*** Dataset records Section Begins ***
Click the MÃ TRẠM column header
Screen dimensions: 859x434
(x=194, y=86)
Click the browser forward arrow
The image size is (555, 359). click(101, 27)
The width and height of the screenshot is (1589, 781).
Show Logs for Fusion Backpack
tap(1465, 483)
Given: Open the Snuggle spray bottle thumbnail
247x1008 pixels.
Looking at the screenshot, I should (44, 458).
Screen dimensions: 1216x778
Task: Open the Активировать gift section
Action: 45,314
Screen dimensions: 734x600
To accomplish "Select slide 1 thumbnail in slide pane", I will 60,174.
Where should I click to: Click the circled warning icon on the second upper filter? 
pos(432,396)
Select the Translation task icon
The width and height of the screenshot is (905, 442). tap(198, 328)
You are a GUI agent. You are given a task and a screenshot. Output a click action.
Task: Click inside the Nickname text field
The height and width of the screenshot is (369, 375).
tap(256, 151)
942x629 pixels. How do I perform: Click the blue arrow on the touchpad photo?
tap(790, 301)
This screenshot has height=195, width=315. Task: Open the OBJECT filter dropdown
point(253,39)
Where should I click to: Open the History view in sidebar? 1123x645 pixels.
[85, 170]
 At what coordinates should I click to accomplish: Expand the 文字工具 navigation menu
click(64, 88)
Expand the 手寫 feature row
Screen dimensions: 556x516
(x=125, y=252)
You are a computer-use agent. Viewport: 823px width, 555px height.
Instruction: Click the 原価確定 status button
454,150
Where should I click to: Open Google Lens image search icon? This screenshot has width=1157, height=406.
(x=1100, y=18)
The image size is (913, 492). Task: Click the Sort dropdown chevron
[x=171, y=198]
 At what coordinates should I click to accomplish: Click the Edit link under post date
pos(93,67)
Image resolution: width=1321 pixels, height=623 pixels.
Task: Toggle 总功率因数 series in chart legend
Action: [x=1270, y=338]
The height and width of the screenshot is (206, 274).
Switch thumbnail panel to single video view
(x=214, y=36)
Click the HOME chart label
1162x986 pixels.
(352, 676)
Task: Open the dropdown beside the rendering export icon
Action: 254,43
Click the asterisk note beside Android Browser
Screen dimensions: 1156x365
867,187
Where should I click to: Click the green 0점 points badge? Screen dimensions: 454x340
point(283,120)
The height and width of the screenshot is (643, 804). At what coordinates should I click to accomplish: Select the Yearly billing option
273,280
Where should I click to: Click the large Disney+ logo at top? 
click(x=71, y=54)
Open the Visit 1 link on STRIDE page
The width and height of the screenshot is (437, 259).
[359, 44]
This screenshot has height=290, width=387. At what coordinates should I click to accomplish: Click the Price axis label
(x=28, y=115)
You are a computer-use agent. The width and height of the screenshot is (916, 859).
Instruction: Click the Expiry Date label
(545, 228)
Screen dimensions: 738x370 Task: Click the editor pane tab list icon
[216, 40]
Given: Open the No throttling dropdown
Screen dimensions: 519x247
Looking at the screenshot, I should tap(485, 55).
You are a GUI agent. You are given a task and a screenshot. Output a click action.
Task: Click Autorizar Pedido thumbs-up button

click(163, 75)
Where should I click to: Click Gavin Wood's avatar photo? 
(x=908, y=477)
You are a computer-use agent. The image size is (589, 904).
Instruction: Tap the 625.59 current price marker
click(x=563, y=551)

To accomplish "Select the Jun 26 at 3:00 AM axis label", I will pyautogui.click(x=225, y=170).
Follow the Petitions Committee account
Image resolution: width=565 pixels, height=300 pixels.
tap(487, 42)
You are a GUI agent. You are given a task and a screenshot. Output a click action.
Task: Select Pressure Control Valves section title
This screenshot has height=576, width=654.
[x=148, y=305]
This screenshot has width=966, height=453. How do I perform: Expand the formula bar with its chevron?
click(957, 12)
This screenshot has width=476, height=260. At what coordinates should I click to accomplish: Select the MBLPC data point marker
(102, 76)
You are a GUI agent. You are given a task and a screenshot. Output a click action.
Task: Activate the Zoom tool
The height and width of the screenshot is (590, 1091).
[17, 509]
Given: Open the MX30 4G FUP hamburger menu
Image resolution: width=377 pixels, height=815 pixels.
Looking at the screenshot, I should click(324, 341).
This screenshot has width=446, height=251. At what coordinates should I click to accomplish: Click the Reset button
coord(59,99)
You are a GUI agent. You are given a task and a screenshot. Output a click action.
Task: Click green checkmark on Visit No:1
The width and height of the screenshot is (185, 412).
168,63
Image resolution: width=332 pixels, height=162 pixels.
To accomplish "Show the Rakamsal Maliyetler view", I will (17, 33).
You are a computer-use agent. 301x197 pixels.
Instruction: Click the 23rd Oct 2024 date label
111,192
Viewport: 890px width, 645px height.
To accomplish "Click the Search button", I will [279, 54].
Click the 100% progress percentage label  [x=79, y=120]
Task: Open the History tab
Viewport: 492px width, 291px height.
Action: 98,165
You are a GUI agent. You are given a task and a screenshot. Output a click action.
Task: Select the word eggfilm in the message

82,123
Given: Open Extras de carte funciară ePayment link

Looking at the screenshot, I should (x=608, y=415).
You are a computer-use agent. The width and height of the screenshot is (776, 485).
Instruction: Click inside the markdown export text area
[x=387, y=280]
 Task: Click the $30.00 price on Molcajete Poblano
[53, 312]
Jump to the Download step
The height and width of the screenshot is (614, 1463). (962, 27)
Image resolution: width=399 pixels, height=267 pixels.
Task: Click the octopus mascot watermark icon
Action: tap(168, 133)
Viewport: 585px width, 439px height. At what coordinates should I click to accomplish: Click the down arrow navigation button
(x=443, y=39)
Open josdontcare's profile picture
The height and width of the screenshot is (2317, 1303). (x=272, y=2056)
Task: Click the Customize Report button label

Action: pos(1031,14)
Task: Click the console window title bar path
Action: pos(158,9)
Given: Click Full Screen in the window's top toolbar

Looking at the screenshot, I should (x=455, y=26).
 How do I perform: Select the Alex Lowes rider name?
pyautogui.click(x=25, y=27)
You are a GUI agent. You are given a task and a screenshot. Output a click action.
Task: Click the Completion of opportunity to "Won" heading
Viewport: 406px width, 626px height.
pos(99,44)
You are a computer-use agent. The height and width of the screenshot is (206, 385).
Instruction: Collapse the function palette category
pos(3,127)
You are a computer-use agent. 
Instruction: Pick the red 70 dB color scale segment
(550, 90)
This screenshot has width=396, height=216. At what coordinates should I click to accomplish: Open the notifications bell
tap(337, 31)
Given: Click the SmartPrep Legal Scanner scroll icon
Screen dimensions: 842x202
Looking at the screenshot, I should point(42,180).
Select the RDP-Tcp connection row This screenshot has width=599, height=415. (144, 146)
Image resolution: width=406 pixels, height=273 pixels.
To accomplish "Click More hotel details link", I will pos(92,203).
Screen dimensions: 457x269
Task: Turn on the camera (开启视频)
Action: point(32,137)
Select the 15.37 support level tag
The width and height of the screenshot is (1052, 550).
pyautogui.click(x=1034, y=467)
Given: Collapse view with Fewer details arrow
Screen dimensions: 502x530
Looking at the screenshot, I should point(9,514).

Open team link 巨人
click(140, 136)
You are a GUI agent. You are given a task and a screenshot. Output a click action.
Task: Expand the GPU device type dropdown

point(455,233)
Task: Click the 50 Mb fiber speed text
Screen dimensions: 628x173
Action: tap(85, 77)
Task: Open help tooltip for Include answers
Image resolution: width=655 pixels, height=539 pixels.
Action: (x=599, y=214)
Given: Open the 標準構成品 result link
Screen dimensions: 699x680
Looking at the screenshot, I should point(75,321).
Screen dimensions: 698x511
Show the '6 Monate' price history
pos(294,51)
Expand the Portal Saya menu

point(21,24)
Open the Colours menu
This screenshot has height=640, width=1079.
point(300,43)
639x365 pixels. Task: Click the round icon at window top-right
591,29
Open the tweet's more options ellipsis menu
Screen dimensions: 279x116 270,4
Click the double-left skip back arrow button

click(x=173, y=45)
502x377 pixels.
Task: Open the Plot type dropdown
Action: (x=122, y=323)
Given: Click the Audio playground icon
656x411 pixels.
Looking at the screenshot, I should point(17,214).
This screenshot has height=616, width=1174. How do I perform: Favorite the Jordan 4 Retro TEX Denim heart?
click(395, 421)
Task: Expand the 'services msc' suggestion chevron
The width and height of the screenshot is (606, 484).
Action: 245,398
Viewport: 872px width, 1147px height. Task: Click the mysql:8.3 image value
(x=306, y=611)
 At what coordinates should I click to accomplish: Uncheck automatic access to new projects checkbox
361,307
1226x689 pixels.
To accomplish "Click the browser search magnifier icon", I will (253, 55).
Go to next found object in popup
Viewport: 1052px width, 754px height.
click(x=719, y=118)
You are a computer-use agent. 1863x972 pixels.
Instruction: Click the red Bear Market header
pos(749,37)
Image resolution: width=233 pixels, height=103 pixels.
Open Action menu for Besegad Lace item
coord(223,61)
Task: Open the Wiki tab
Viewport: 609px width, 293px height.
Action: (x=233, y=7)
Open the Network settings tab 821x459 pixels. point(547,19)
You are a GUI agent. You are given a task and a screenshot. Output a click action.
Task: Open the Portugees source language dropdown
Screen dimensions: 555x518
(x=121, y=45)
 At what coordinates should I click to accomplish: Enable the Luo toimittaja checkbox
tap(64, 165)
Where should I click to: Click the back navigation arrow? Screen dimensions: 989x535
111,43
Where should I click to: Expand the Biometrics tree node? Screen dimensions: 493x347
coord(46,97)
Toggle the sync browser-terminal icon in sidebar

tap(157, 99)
*** Dataset records Section Ends ***
In the records, how many lines include the string "Visit"? The answer is that number alone.

Problem solution: 2